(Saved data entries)
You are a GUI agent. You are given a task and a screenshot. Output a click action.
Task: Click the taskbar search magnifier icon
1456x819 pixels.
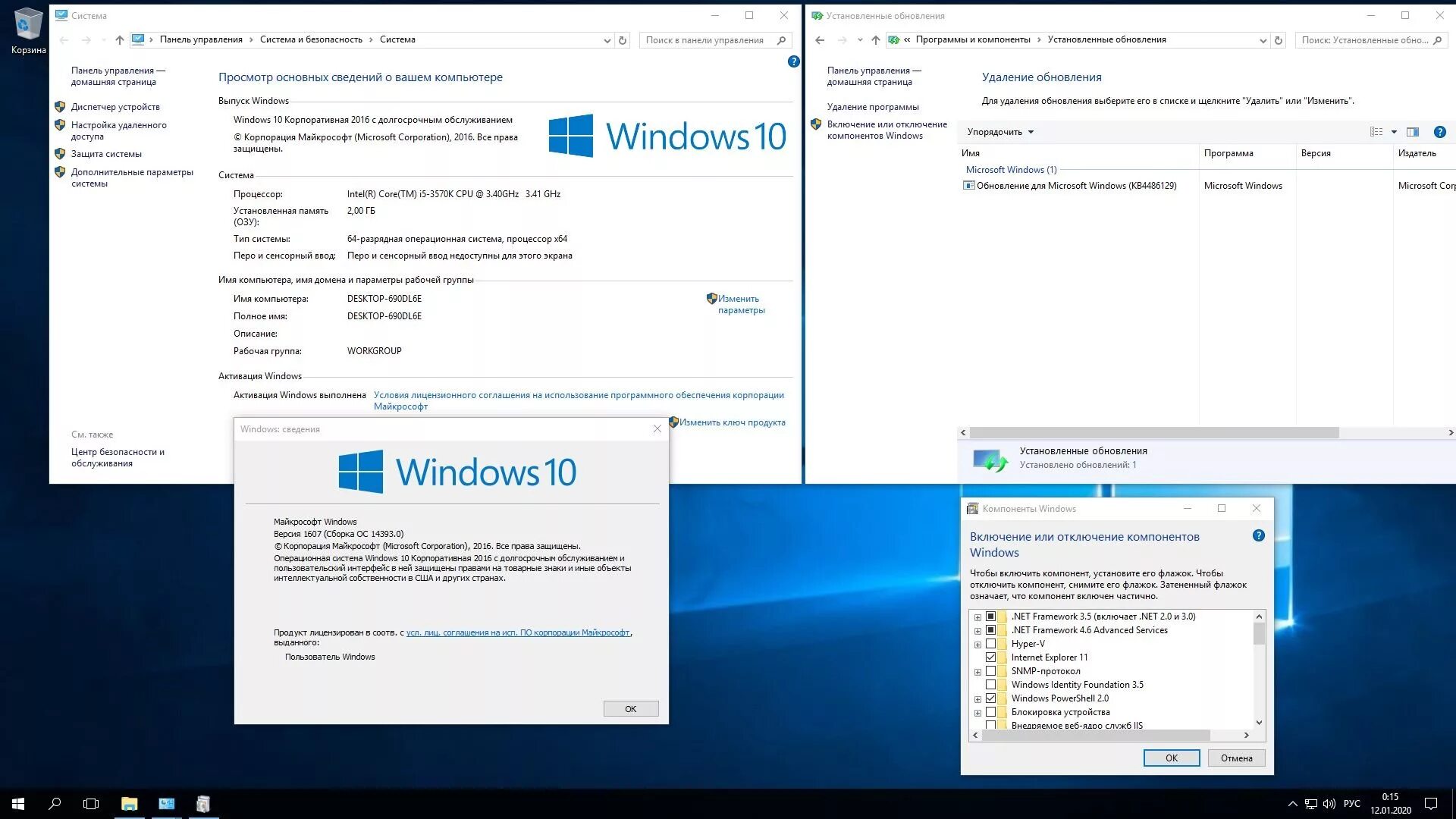coord(55,804)
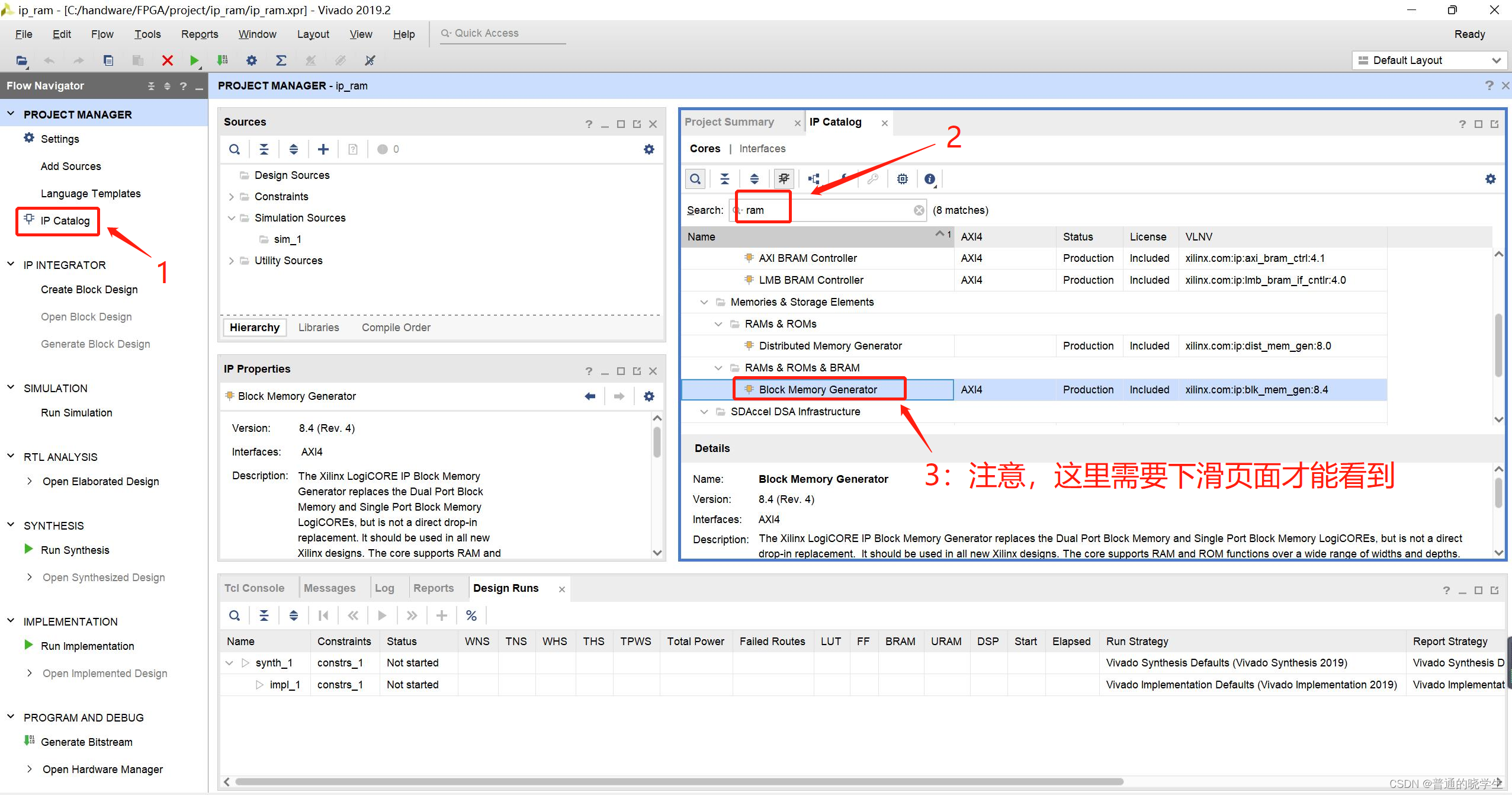
Task: Toggle percent display in Design Runs toolbar
Action: tap(471, 616)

• [Task objective] Output all the entries above verbatim, please. No images.

• [Exercise response]
You are a GUI agent. You are given a task and a screenshot. Output a click action.
Task: Click the taskbar search magnifier icon
1456x819 pixels.
coord(55,804)
Task: Toggle percent display in Design Runs toolbar
Action: tap(471, 616)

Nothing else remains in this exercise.